Page MenuHomePhabricator

Please use GitHub pull requests for new patches. Phabricator shutdown timeline

[lld][ELF] Support LoongArch
ClosedPublic

Authored by xen0n on Nov 16 2022, 7:24 AM.

Details

Summary

This adds support for the LoongArch ELF psABI v2.00 [1] relocation
model to LLD. The deprecated stack-machine-based psABI v1 relocs are not
supported.

The code is tested by successfully bootstrapping a Gentoo/LoongArch
stage3, complete with common GNU userland tools and both the LLVM and
GNU toolchains (GNU toolchain is present only for building glibc,
LLVM+Clang+LLD are used for the rest). Large programs like QEMU are
tested to work as well.

[1]: https://loongson.github.io/LoongArch-Documentation/LoongArch-ELF-ABI-EN.html

Diff Detail

Event Timeline

There are a very large number of changes, so older changes are hidden. Show Older Changes
xen0n added a comment.Jun 23 2023, 6:01 AM

Don't check e_flags compatibility for input files that does not contain code.

xen0n updated this revision to Diff 534962.Jun 27 2023, 6:52 AM

Add support for the new R_LARCH_64_PCREL reloc that's only added after LoongArch ELF psABI v2.00, but trivial to support and helpful to the ClangBuiltLinux effort.

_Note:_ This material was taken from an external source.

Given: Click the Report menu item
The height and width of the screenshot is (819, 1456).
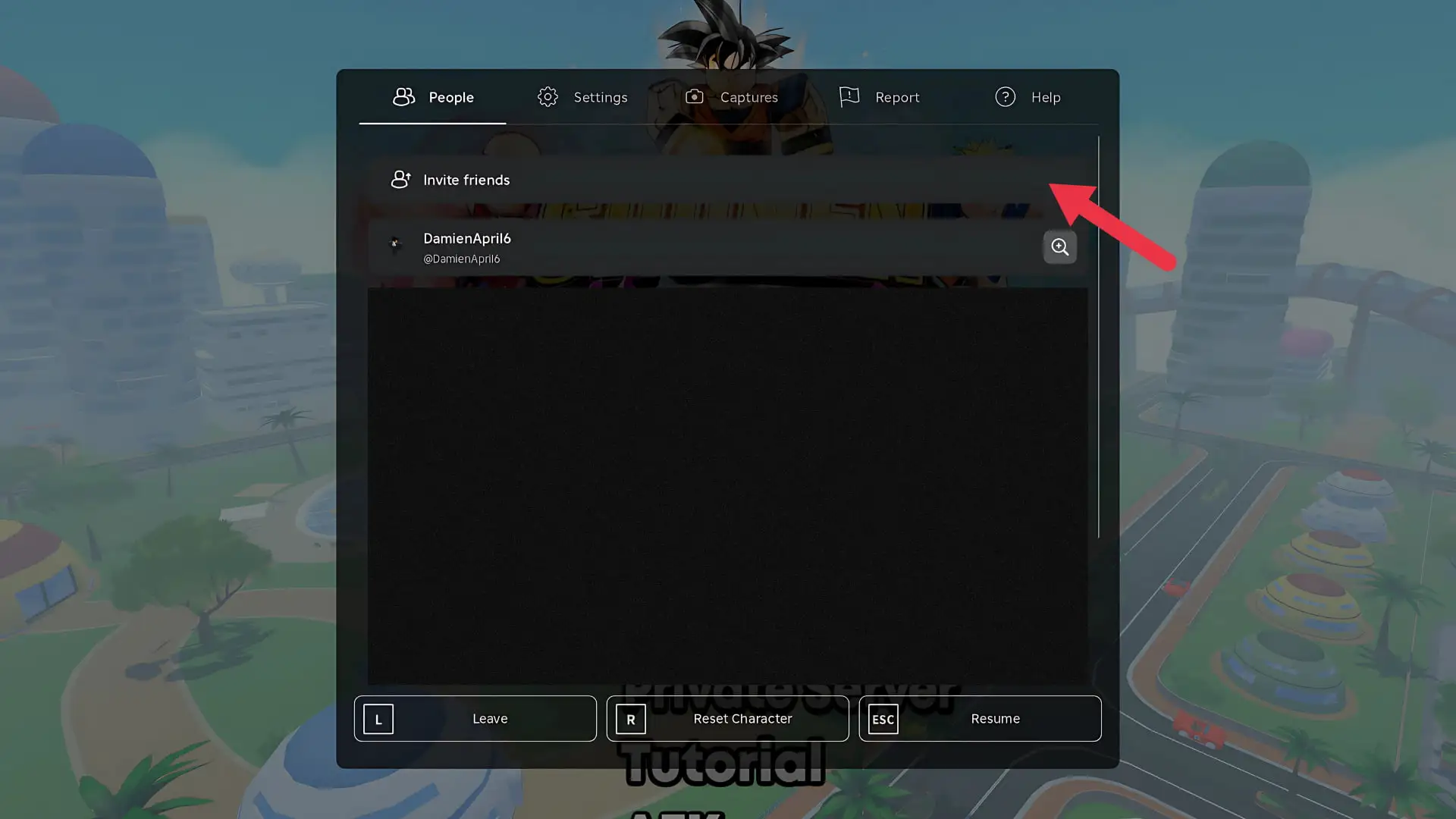Looking at the screenshot, I should click(x=879, y=97).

MaskRay added inline comments.Jul 7 2023, 2:20 PM
lld/ELF/Arch/LoongArch.cpp
23

This can be rephrase to mention what a page is first, then mention that behaviorally equivalent to the AArch64 adrp. Ideally understanding an arch doesn't require understanding another independent one.

29

" (The official ISA manual gives no such "full names".)" this probably should be dropped. The official ISA manual can improve and I don't hope that we push another commit to fix this.

30

It'd be better to define the helpers after class LoongArch.
The AArch64 style in this particular place is something we'd not do.

38

"The higher bits need ..." appears to describe result -= 0x100000000 but is not clear. An example will work better

156

write32le

195

delete braces

225

mention toString(ctx->objectFiles[0]) . See D134198

395

This link gives "This repository has been archived by the owner on Apr 20, 2023. It is now read-only.". Is it stale?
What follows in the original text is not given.